A dangerous plague with no cure in sight
If your Mac is infected with malware as a result of a new vulnerability, security researchers say that there is no remedy. Even if you wipe your hard drive or reinstall OS X, your computer will be permanently infected, and the only cure is to throw away your hard drive.
In the past, Apple claimed that its Macs are not vulnerable to the known PC firmware attacks, but researchers claim that Thunderstrike 2 exposes MacBooks to similar vulnerabilities. Unlike the PC-based attacks, infections on a Mac “required physical presence to perform,” said researcher Corey Kallenberg and his team in a statement about the Thunderstrike 2 session at Black Hat.
“People hear about attacks on PCs and they assume that Apple firmware is better,” security researcher Xeno Kovah said in an interview with Wired. “So we’re trying to make it clear that any time you hear about EFI firmware attacks, it’s pretty much all x86 [computers].”
Kovah and his team found that five of the six PC vulnerabilities could affect Mac firmwares.
Vulnerability at the firmware
“It turns out almost all of the attacks we found on PCs are also applicable to Macs,” Kovah said. “Most people and organizations don’t have the wherewithal to physically open up their machine and electrically reprogram the chip” to get remove the malware.
The attack happens at the BIOS level and is targeted at the computer’s firmware. When you power on your computer, the EFI firmware boots up and launches the operating system. Often times, the firmware is vulnerable because it’s not signed by the manufacturer, and sometimes there is nothing preventing users from loading illegitimate firmware files.
Because the firmware remains even if the machine is wiped or restored, the attack is persistent.
“What we also found is that there is really a high likelihood that the vulnerability will also affect Macbooks. Because Apple is using a similar EFI firmware,” said Kovah.
The researchers will demo their findings at the Black Hat and Def Con security conferences, and they note that the malware is tough to detect because malware detectors typically don’t look at the firmware.

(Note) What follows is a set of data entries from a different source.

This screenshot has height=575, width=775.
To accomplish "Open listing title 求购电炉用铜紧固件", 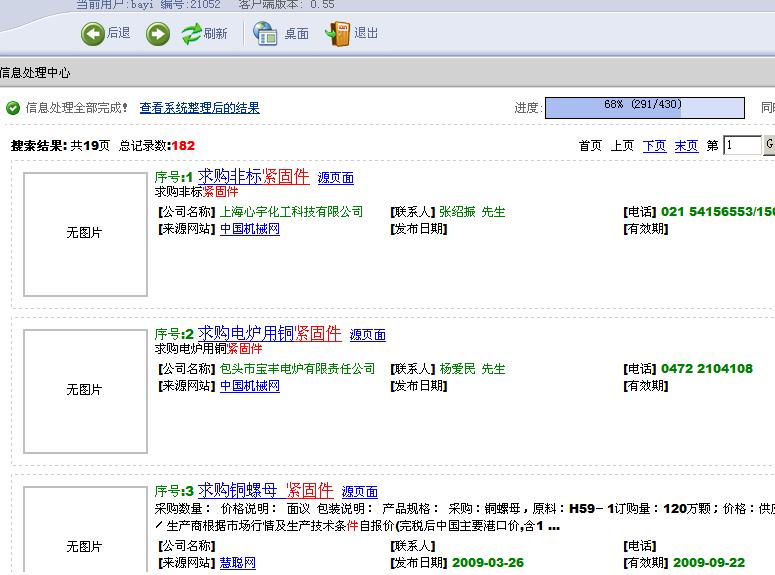I will pyautogui.click(x=269, y=334).
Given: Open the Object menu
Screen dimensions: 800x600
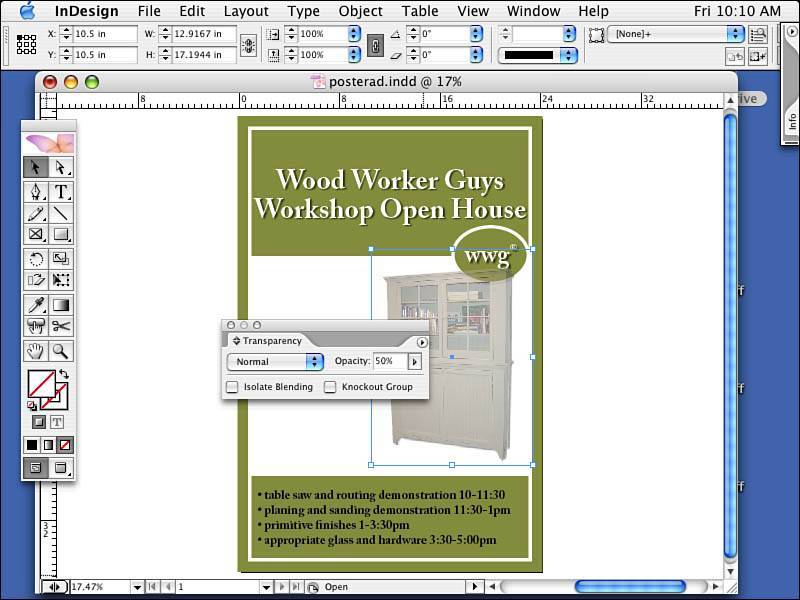Looking at the screenshot, I should pyautogui.click(x=360, y=11).
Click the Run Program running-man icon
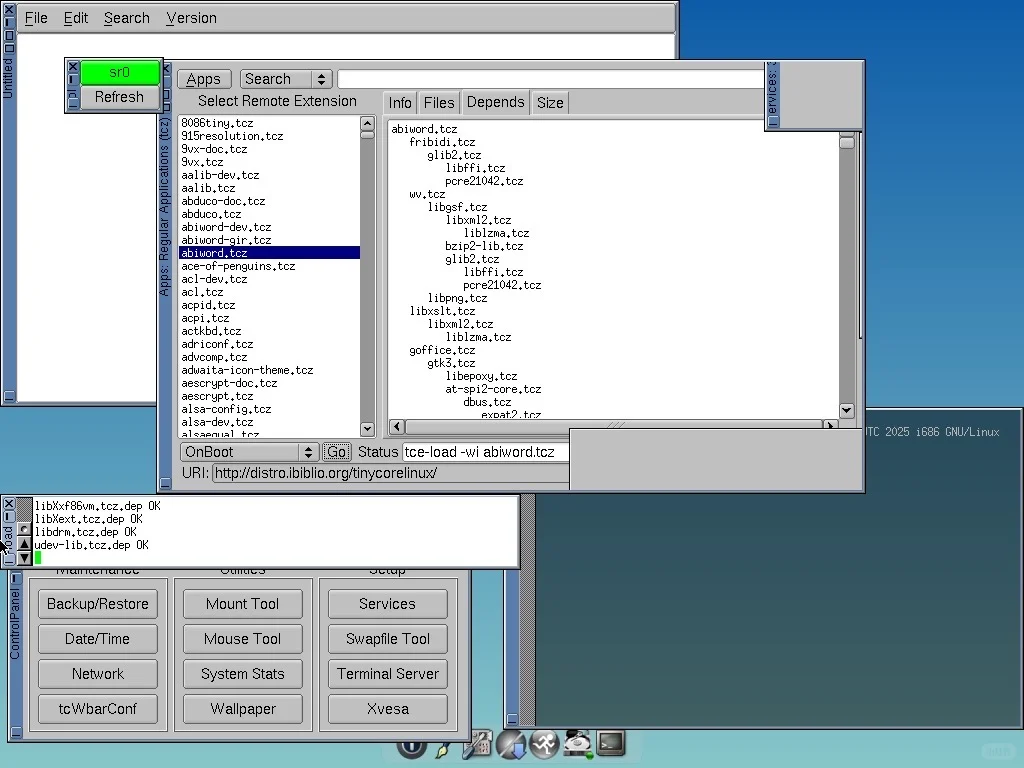 tap(544, 744)
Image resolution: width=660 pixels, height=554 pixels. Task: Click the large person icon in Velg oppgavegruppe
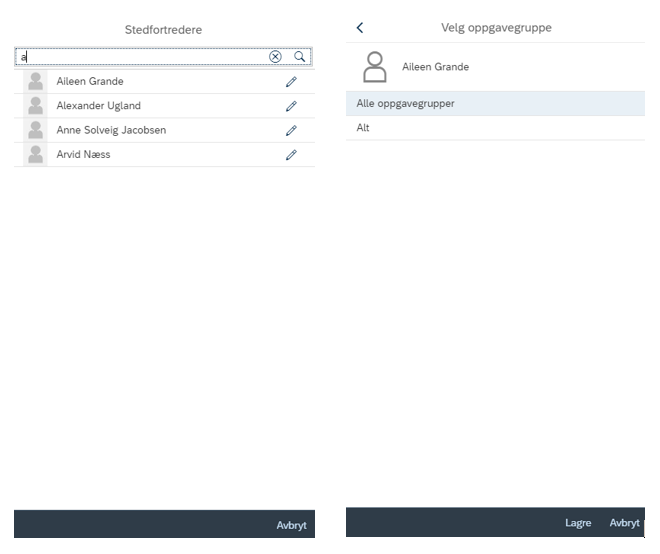[x=375, y=67]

Thunderstrike strikes again
To infect a Mac, researchers said that the firmware malware can be delivered as a phishing email or when users visit a malicious website.

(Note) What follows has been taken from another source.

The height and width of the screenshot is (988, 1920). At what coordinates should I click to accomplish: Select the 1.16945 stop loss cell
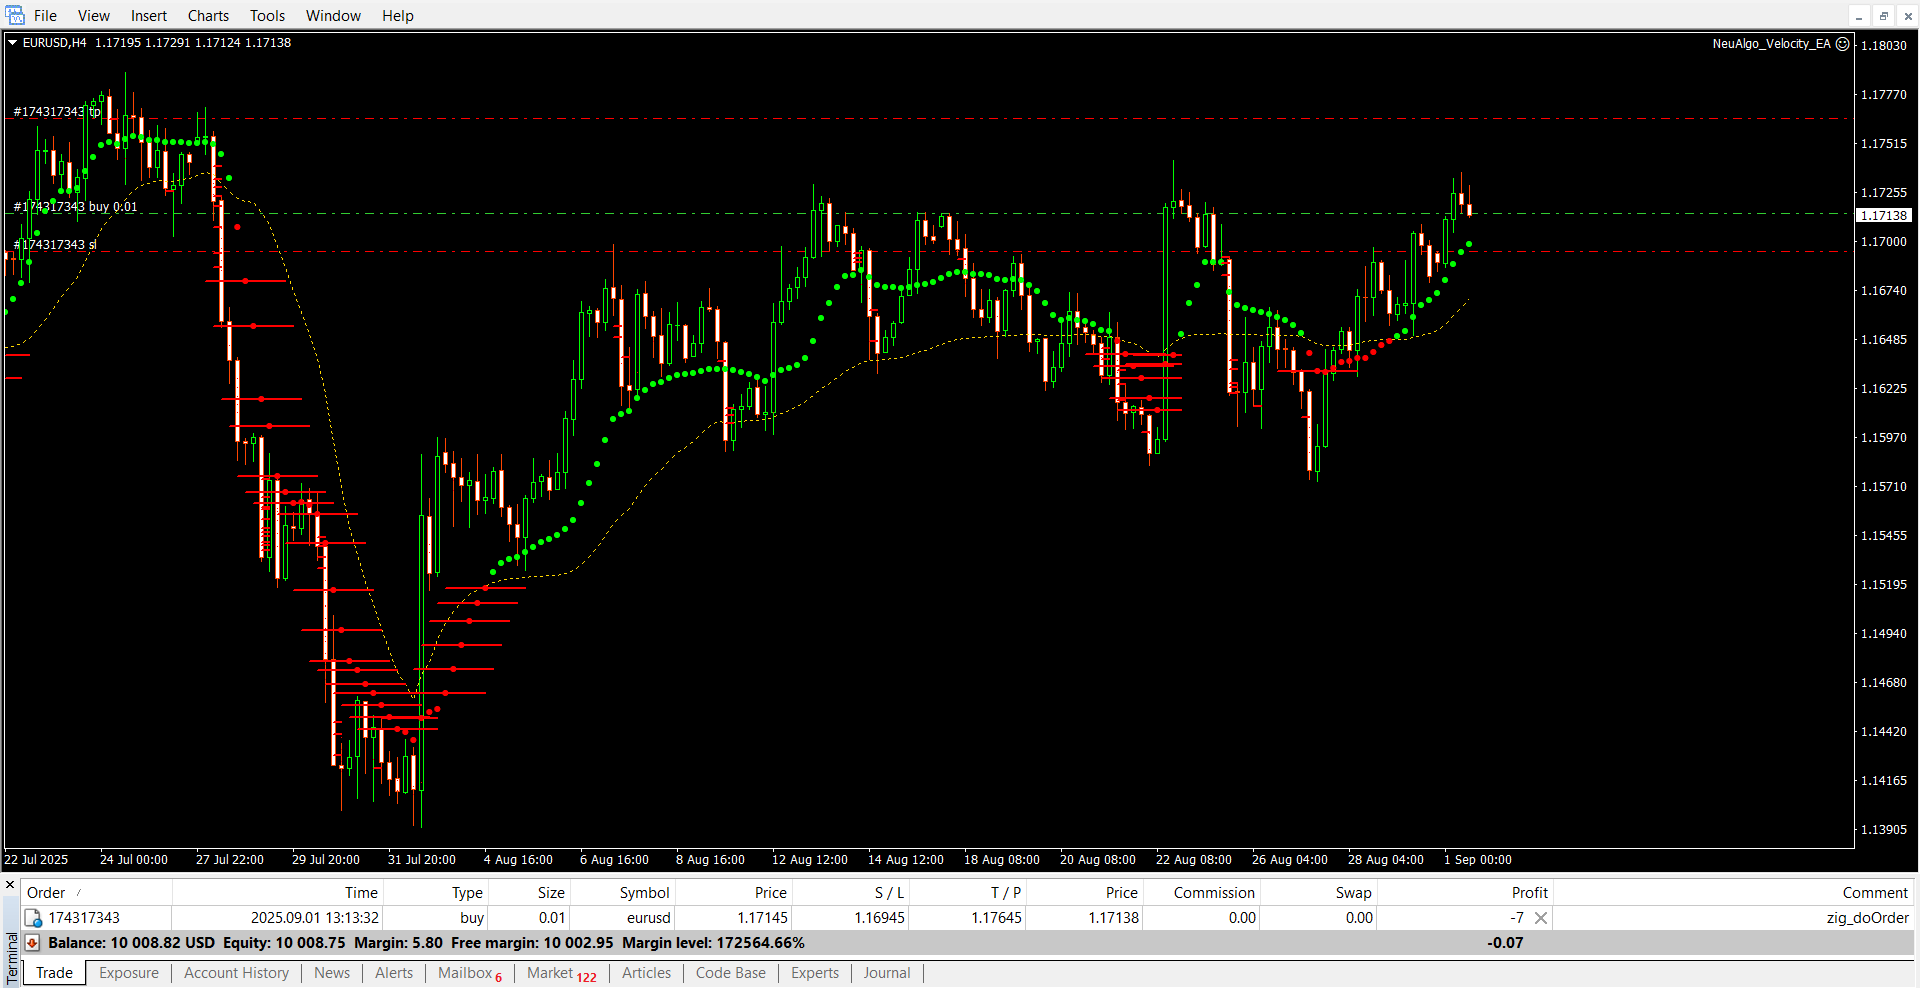(879, 918)
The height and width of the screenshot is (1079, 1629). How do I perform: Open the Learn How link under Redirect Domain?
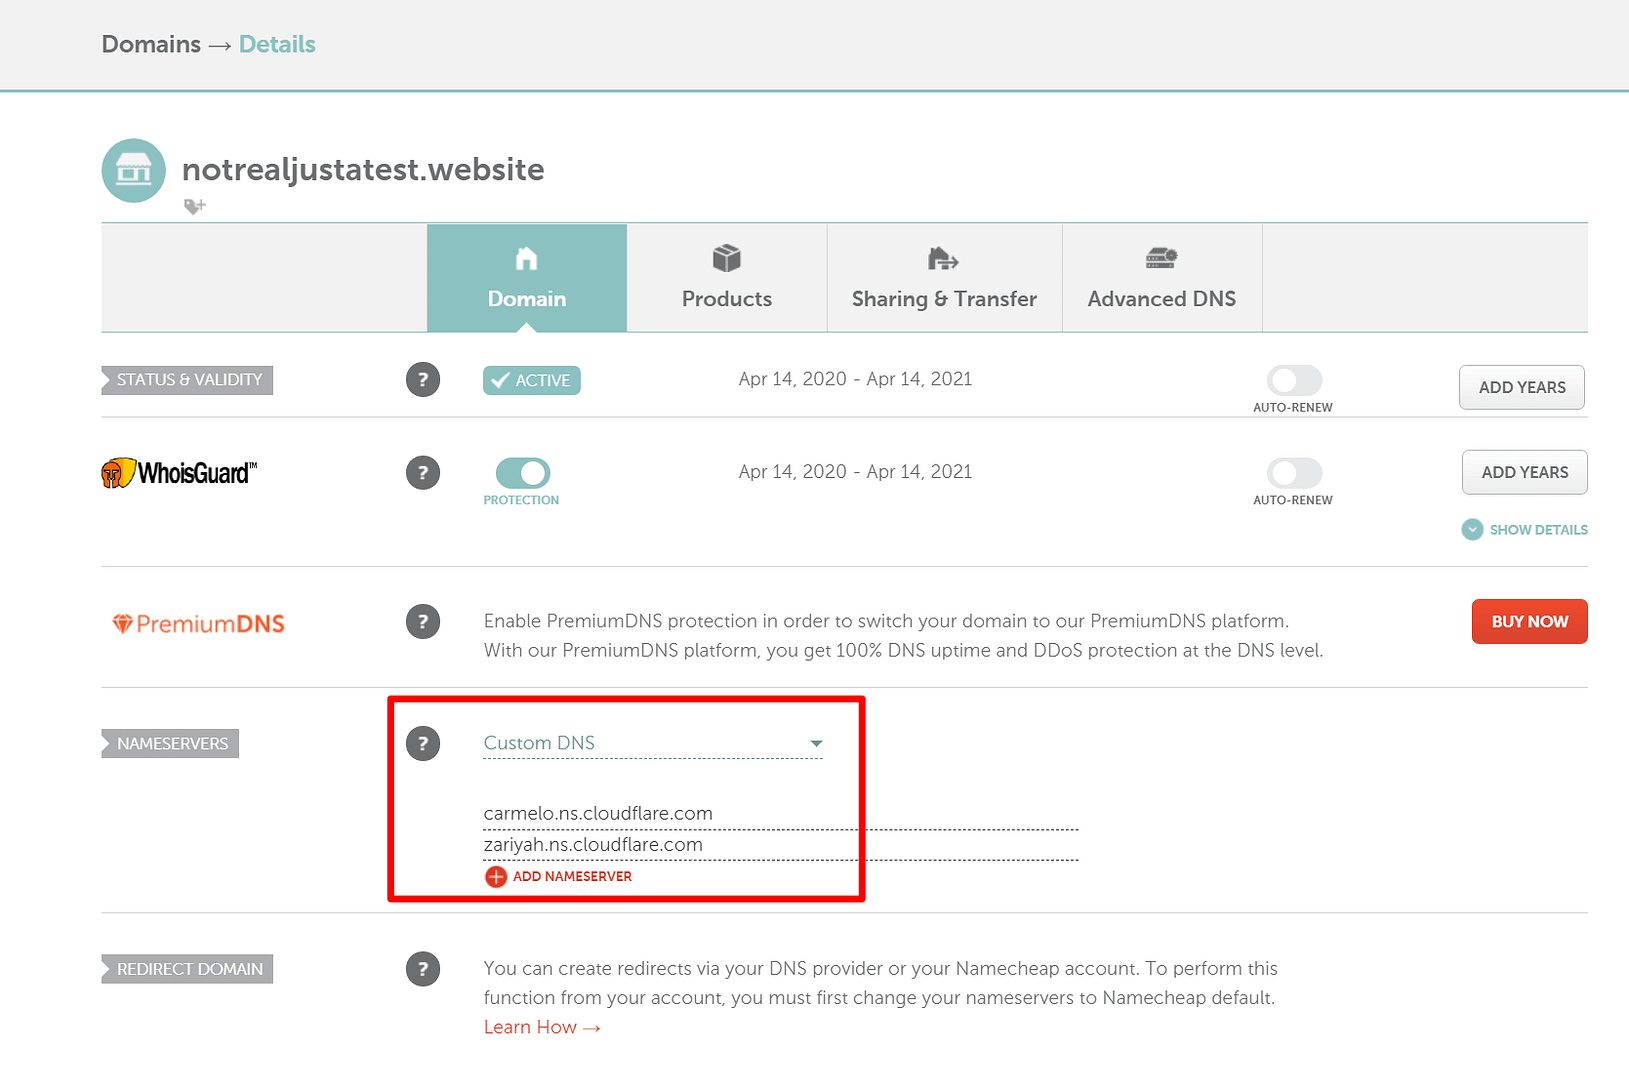[531, 1026]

Once infected, the firmware will examine the Mac for connected peripherals that contain Option ROM. This could include Thunderbolt accessories. Once these accessories are infected, they can spread to other Macs once plugged in.
Once the new computer boots up, the infected accessory will write the malware to the BIOS.

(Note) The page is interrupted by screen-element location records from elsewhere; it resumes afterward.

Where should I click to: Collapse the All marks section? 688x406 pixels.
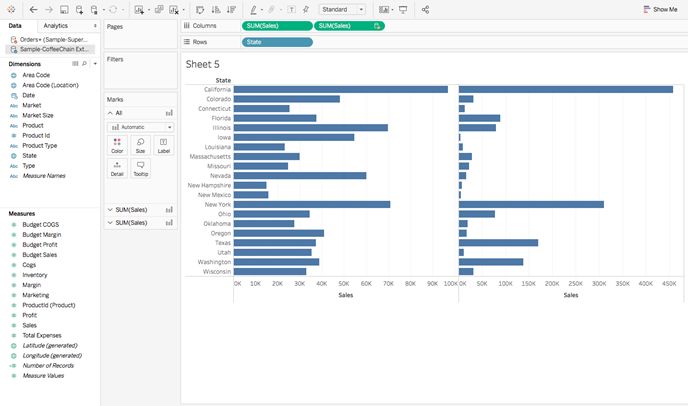point(110,113)
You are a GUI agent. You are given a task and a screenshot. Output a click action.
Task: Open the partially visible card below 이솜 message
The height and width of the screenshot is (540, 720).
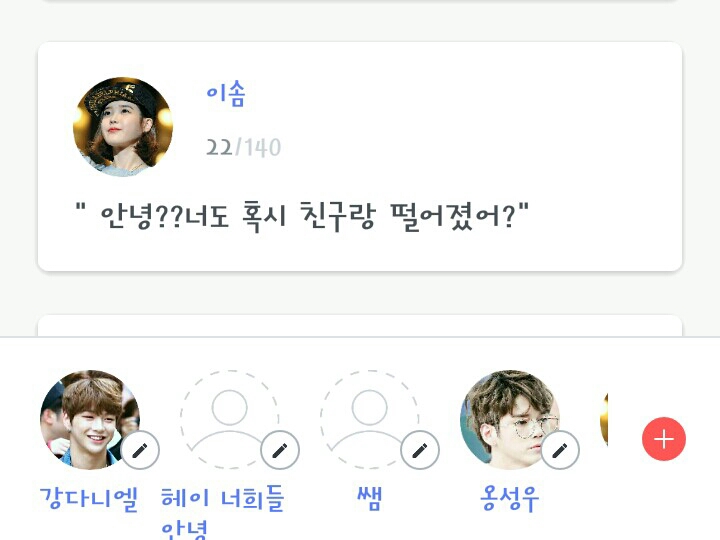[360, 326]
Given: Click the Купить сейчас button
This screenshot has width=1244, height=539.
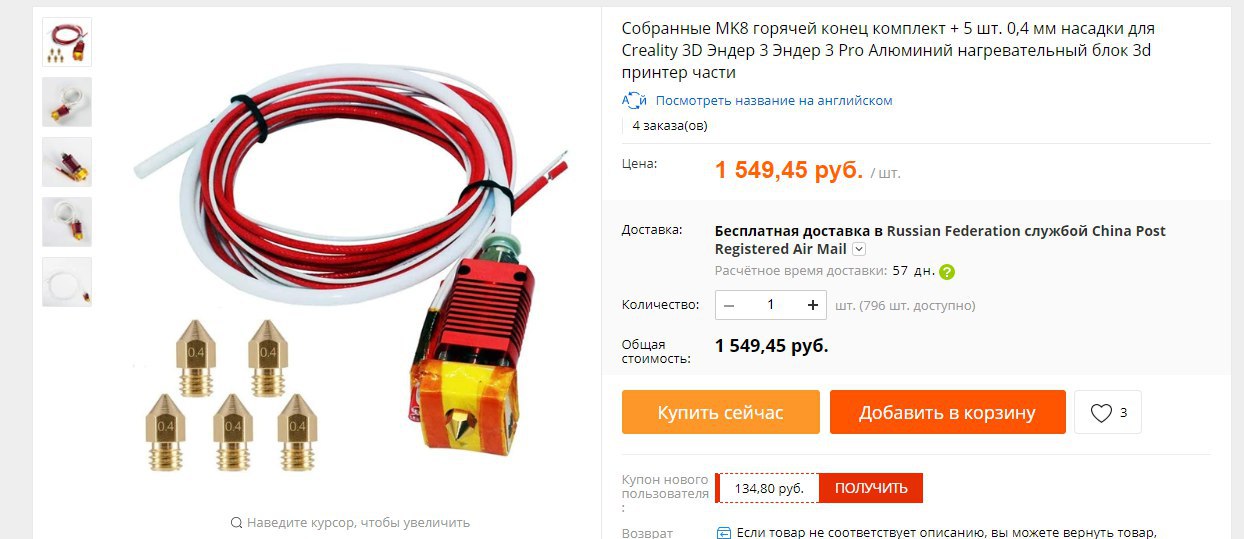Looking at the screenshot, I should click(720, 412).
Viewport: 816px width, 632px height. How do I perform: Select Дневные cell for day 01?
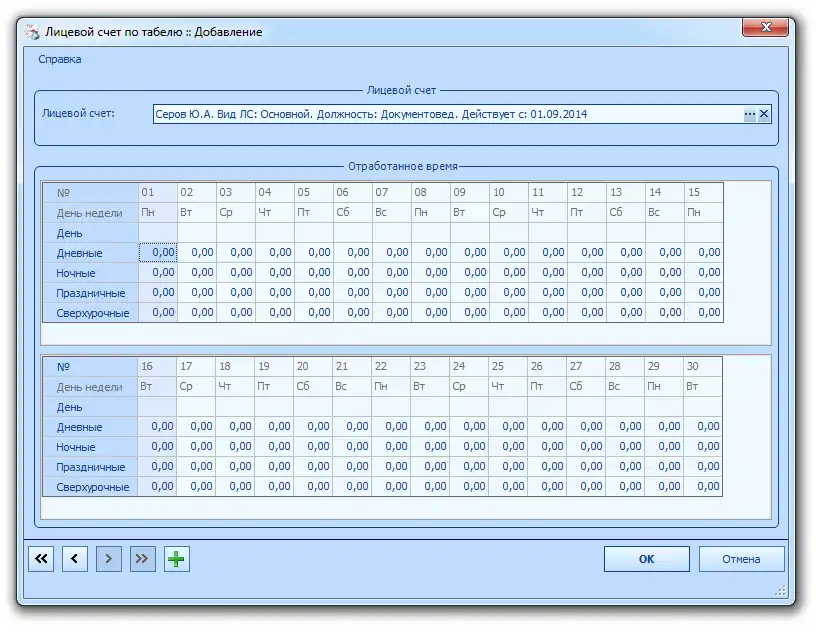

While this method of delivery is similar to malware delivered over USB ports, Thunderstrike 2 goes a step further by infecting the BIOS rather than the OS, making it difficult to detect and next to impossible to remove.
Recommendations
Researchers suggest that manufacturers, like Apple, sign their firmware with a digital signature and build in write protection so that only authorized firmware could be loaded.